Probiotics, said Dr. Malik, competitively inhibit bad bacteria and fungi, but currently there is evidence to show they are useful for ABS.

Although the patient adhered to his prescribed treatment regimen, after a few weeks of no symptoms, intermittent “flares” returned. In one instance of inebriation, he fell and hit his head, resulting in intracranial bleeding that resulted in a transfer to a neurosurgical center. During his hospital stay, his blood alcohol levels ranged from 50 to 400 mg/dL.

Antibiotics the culprit?

Disheartened by the continuation of his symptoms, the patient sought support from an online forum. It was there he read about Dr. Malik and gastroenterologist Prasanna Wickremesinghe, MD (a colleague of Dr. Malik’s at Richmond MC), who had treated a complicated, very similar case of ABS. The patient made contact with the two physicians and they assessed him.

“We went from A to Z with the patient, because we were trying to look for similar things in the history – we wanted to know the exact point at which it started and understand when he started experiencing mental fog,” said Dr. Malik.
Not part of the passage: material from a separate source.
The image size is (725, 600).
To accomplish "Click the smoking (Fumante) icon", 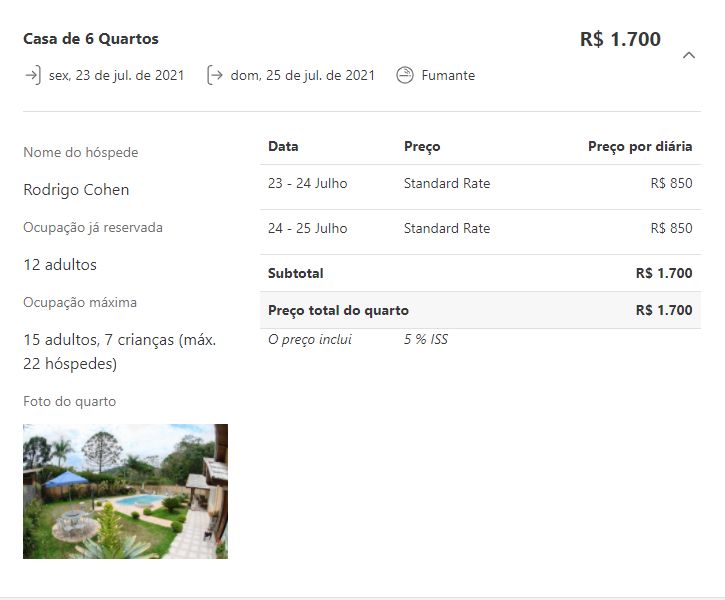I will (x=405, y=75).
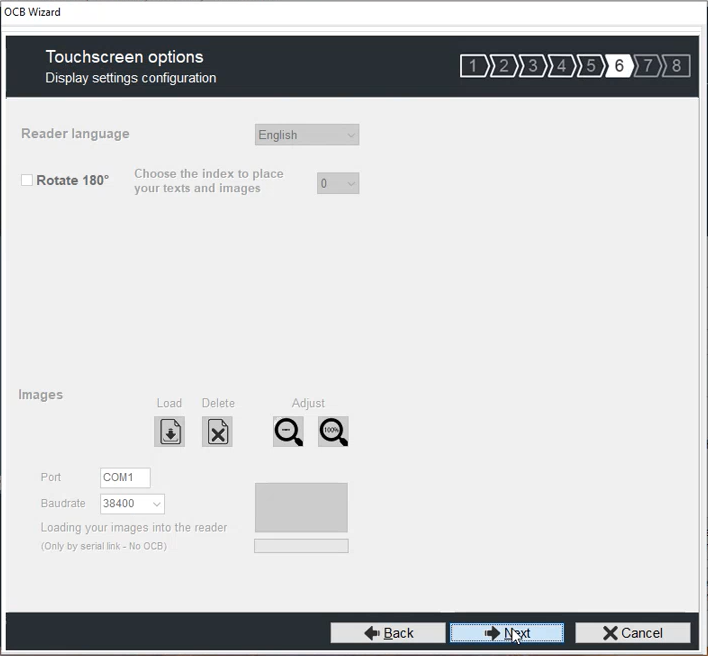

After speaking to the patient, Dr. Malik and Dr. Wickremesinghe traced his initial symptoms to a 2011 course of antibiotics (cephalexin 250 mg oral three times a day for 3 weeks) prescribed for a complicated traumatic thumb injury.

About a week after he finished the antibiotics, he experienced noticeable behavioral changes, including depression, brain fog, and aggressive outbursts, all of which were very uncharacteristic.

He visited his primary care physician in 2014 for treatment, which resulted in a referral to a psychiatrist, who treated him with lorazepam and fluoxetine. The patient noted that he was previously healthy, with no significant medical or psychiatric history.

Dr. Malik believes the antibiotics prescribed all those years ago is the culprit. “We were postulating that the antibiotics had changed the microbiome of his gut and allowed the fungi to develop,” he said.

Since there are no established diagnostic criteria or treatment regimen for ABS, Dr. Malik and Dr. Wickremesinghe developed their own.

Diagnosis consisted of a standardized carbohydrate challenge test vs. a carbohydrate meal, where they gave the patient 200 g of glucose by mouth after an overnight fast and drew blood at timed intervals of 0, 0.5, 1, 2, 4, 8, 16, and 24 hours to test for glucose and blood alcohol levels.

“After that we needed to isolate the fungi by examining the gut secretions through an upper and lower endoscopy,” said Dr. Wickremesinghe. Fungal cultures from the upper small gut and cecal secretions grew Candida albicans and C. parapsilosis.

Both fungi were sensitive to azoles and the physicians prescribed oral itraconazole 150 mg per day as an initial therapy. After 10 days, his symptoms did not improve so the dose was increased to 200 mg/day and the patient became “completely asymptomatic.”

“We had nothing to follow. We didn’t know how long to treat the patient, it was really just a process of trial and error,” said Dr. Malik. The physicians asked the patient to monitor his breath alcohol levels twice a day during treatment and immediately report any increases. Over time, he also received treatment with various probiotics to help normalize his gut flora.